What to do >> Every line of the data below should be printed exactly.

(Beginning of Input for this task)

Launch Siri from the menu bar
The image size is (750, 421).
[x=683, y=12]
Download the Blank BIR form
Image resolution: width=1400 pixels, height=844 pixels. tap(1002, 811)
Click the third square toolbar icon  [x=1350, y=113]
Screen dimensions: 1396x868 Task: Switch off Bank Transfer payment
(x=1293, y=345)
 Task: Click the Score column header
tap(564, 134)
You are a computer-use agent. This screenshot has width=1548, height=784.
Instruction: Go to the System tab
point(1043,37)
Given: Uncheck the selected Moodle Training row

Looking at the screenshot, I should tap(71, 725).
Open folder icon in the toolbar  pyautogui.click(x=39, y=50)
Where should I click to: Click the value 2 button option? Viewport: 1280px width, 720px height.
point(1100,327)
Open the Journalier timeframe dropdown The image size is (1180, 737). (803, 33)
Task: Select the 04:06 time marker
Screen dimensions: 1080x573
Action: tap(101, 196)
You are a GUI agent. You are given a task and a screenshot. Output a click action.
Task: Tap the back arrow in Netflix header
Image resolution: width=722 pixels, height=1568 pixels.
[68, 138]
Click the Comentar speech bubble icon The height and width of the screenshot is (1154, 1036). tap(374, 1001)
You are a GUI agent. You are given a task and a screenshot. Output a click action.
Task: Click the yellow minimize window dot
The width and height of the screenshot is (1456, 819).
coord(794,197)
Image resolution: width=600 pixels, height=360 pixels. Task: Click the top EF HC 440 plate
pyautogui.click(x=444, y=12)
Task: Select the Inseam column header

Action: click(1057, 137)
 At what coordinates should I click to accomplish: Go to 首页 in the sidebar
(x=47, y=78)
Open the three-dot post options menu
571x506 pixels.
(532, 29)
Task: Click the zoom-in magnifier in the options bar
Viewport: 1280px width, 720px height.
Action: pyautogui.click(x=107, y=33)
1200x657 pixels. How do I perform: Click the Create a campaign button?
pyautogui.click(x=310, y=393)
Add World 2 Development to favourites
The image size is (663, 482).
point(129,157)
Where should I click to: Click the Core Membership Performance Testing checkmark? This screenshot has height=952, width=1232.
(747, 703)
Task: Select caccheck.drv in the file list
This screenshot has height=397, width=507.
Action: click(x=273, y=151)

(End of Input for this task)

Result of this exercise >>
Launch Siri from the menu bar
The image size is (750, 421).
[x=683, y=12]
Download the Blank BIR form
Image resolution: width=1400 pixels, height=844 pixels. tap(1002, 811)
Click the third square toolbar icon  [x=1350, y=113]
Screen dimensions: 1396x868 Task: Switch off Bank Transfer payment
(x=1293, y=345)
 Task: Click the Score column header
tap(564, 134)
You are a computer-use agent. This screenshot has width=1548, height=784.
Instruction: Go to the System tab
point(1043,37)
Given: Uncheck the selected Moodle Training row

Looking at the screenshot, I should tap(71, 725).
Open folder icon in the toolbar  pyautogui.click(x=39, y=50)
Where should I click to: Click the value 2 button option? Viewport: 1280px width, 720px height.
point(1100,327)
Open the Journalier timeframe dropdown The image size is (1180, 737). (803, 33)
Task: Select the 04:06 time marker
Screen dimensions: 1080x573
Action: tap(101, 196)
You are a GUI agent. You are given a task and a screenshot. Output a click action.
Task: Tap the back arrow in Netflix header
Image resolution: width=722 pixels, height=1568 pixels.
[68, 138]
Click the Comentar speech bubble icon The height and width of the screenshot is (1154, 1036). tap(374, 1001)
You are a GUI agent. You are given a task and a screenshot. Output a click action.
Task: Click the yellow minimize window dot
The width and height of the screenshot is (1456, 819).
coord(794,197)
Image resolution: width=600 pixels, height=360 pixels. Task: Click the top EF HC 440 plate
pyautogui.click(x=444, y=12)
Task: Select the Inseam column header

Action: click(1057, 137)
 At what coordinates should I click to accomplish: Go to 首页 in the sidebar
(x=47, y=78)
Open the three-dot post options menu
571x506 pixels.
(532, 29)
Task: Click the zoom-in magnifier in the options bar
Viewport: 1280px width, 720px height.
Action: pyautogui.click(x=107, y=33)
1200x657 pixels. How do I perform: Click the Create a campaign button?
pyautogui.click(x=310, y=393)
Add World 2 Development to favourites
The image size is (663, 482).
point(129,157)
Where should I click to: Click the Core Membership Performance Testing checkmark? This screenshot has height=952, width=1232.
(747, 703)
Task: Select caccheck.drv in the file list
This screenshot has height=397, width=507.
Action: click(x=273, y=151)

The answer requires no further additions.